The Unix Heritage Society mailing list
 help / color / mirror / Atom feed
From: Lawrence Stewart <stewart@serissa.com>
To: Clem Cole <clemc@ccc.com>
Cc: TUHS main list <tuhs@minnie.tuhs.org>
Subject: Re: [TUHS] PDP-11 legacy, C, and modern architectures
Date: Thu, 28 Jun 2018 16:37:53 -0400	[thread overview]
Message-ID: <0B27CA75-F9AC-4DAE-95D9-858155980B12@serissa.com> (raw)
In-Reply-To: <CAC20D2NMPscxBpHif4YY8Uwnj8gd_9x997iU1AYHaWHPaR4cqA@mail.gmail.com>

[-- Attachment #1: Type: text/plain, Size: 6708 bytes --]

Thanks for the promotion to CTO Clem!  I was merely the software architect at Sicortex.

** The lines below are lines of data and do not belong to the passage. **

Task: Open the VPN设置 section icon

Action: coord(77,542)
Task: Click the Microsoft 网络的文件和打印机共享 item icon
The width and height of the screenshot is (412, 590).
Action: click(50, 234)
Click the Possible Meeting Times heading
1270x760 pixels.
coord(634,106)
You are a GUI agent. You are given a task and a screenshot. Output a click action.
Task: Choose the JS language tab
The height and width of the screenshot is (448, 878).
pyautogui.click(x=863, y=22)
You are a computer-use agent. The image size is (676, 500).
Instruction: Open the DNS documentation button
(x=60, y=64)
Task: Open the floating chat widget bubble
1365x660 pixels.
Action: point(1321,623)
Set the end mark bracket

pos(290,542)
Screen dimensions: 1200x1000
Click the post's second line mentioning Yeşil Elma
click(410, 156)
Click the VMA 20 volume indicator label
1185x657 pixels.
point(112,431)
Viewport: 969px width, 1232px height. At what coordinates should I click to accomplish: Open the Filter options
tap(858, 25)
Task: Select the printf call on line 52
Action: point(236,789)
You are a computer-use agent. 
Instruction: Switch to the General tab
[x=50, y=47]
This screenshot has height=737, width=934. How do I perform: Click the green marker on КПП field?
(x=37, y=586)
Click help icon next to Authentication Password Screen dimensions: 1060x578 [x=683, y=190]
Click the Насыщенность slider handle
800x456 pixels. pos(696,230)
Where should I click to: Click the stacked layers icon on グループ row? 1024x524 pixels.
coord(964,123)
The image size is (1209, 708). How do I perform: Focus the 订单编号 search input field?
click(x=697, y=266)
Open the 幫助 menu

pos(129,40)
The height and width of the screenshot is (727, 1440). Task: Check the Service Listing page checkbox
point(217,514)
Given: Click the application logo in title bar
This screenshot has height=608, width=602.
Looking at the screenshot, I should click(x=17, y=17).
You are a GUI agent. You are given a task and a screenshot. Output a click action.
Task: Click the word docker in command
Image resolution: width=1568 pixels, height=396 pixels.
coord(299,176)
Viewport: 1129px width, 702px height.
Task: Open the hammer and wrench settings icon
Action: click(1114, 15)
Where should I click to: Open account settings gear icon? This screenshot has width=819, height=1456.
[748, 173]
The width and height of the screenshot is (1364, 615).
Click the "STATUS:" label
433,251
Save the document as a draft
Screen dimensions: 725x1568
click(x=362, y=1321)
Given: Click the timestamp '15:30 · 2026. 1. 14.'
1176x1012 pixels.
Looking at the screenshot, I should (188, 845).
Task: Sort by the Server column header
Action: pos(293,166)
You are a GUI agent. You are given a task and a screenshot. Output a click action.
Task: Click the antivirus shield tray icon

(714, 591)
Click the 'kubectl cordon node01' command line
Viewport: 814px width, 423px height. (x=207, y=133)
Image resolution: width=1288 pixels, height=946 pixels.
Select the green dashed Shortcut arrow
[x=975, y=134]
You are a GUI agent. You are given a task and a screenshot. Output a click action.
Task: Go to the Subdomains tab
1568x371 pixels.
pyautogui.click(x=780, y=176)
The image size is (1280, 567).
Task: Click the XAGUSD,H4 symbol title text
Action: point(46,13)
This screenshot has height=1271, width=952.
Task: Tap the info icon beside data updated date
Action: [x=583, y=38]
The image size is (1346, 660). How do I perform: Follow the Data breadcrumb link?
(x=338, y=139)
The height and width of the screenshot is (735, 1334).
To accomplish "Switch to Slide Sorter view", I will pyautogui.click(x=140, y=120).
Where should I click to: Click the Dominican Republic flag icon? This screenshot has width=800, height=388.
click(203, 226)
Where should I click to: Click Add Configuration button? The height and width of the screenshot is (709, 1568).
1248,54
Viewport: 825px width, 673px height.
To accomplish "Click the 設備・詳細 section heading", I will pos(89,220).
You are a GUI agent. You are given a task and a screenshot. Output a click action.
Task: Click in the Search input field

The SC systems had 6-core MIPS-64 cpus at 700 MHz, two channel DDR-2, and a really fast interconnect.  (Seriously fast for its day 800 ns PUT, 1.6 uS GET, north of 2 GB/sec end-to-end, this was in 2008.)  The achilles heel was low memory bandwidth due to a core limitation of a single outstanding miss.  The new chip would have fixed that (and about 8x performance) but we ran out of money in 2009, which was not a good time to look for more.

We had delighted customers who appreciated the reliabiity and the network.  For latency limited codes we did extremely well (GUPS) and still did well on the rest from a flops/watt perspective.  However, lots of commercial prospects didn’t have codes that needed the network and did need single stream performance.  We talked to Urs Holtze at Google and he was very clear - they needed fast single threads.  The low power was very nice, … but we were welcome to try and parallelize their benchmarks.

Which brings me back to the original issue - does C constrain our architectural thinking? 

I’ve spent a fair amount of time recently digging into Nyx, which is an adaptive mesh refinement cosmological hydrodynamics code.  The framework is in C++ because the inheritance stuff makes it straightforward to adapt the AMR machinery to different problems.  This isn’t the kind of horrible C++ that you can’t tell what is going to happen, but pretty close to C style in which you can visualize what the compiler will do.  The “solvers” tend to be Fortran modules, because, I think, Fortran is just sensible about multidimensional arrays and indexing in a way you have to use weird macros to replicate in C.  It isn’t I think that C or C++ compilers cannot generate good code - it is about the syntax for arrays.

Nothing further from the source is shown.